72      Il est également probable qu’une partie du public visé ne discernera pas de lettre unique dans la marque demandée, mais la considérera comme un motif abstrait.

73      Quant aux éléments distinctifs et dominants de la marque demandée, la chambre de recours a relevé, au point 11 de la décision attaquée, que l’élément distinctif et dominant de celle-ci était l’élément constituant une lettre. Elle a considéré que la représentation stylisée du contour d’une poche de pantalon était dépourvue de tout caractère distinctif pour les produits en cause et qu’il s’agissait uniquement du contour d’une poche sur laquelle était appliqué le signe à proprement parler. Par ailleurs, selon la chambre de recours, la forme de la poche de pantalon est une forme géométrique simple et banale.
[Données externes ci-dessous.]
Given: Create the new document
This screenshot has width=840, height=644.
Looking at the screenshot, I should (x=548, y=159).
74      L’argumentation de la requérante selon laquelle la représentation du contour d’une poche de pantalon doit également être prise en considération ne saurait convaincre. En effet, la poche de pantalon reproduite dans la marque demandée constitue une simple variante de la forme de base d’une poche de pantalon. Un examen attentif du signe est nécessaire pour constater que le tracé de la double couture n’est pas parallèle. Ainsi que la chambre de recours l’a relevé, il s’agit uniquement du contour d’une poche sur laquelle est appliqué le signe à proprement parler.
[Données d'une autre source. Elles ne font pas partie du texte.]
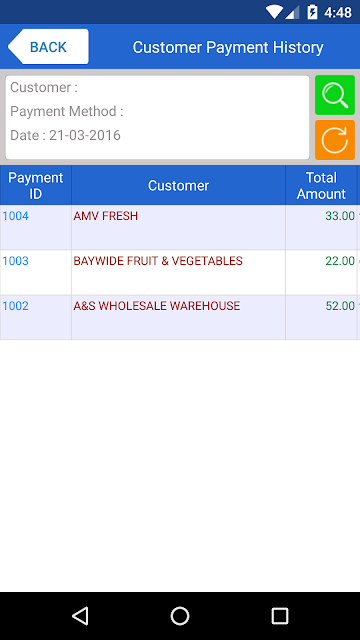Tap the cellular signal status icon
The image size is (360, 640).
click(292, 12)
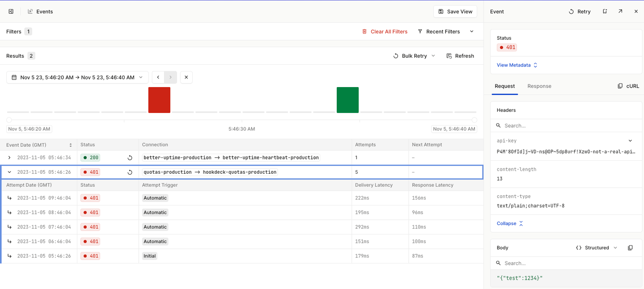Click the bookmark icon in Event panel
Screen dimensions: 644x289
click(605, 12)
75      La requérante fait également valoir que la ligne horizontale ondulée présente sur la poche de pantalon doit être prise en considération. Il convient de relever que la chambre de recours ne s’est pas explicitement prononcée sur cette ligne. Elle a implicitement considéré qu’il s’agissait d’un élément négligeable dans l’impression d’ensemble produite par la marque demandée.

76      Il y a lieu de souscrire à cette considération de la chambre de recours. En effet, la ligne horizontale ondulée est un élément peu visible dans la marque demandée. Elle est beaucoup moins épaisse que la ligne constituant la lettre. Il s’agit d’un élément négligeable qui donne l’impression d’être placé à l’arrière-plan.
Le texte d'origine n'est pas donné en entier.